+++ PROVIDED RECORDS

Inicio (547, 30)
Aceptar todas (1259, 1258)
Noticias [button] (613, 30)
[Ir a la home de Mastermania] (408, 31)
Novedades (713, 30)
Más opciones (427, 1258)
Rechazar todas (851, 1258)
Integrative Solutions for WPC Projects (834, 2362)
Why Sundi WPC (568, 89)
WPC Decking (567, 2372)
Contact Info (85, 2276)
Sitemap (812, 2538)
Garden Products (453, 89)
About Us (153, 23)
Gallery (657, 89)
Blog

++++++

• **WORK TASK**
What you should produce is an exact copy of the records above.

• **TASK SOLUTION**
Inicio (547, 30)
Aceptar todas (1259, 1258)
Noticias [button] (613, 30)
[Ir a la home de Mastermania] (408, 31)
Novedades (713, 30)
Más opciones (427, 1258)
Rechazar todas (851, 1258)
Integrative Solutions for WPC Projects (834, 2362)
Why Sundi WPC (568, 89)
WPC Decking (567, 2372)
Contact Info (85, 2276)
Sitemap (812, 2538)
Garden Products (453, 89)
About Us (153, 23)
Gallery (657, 89)
Blog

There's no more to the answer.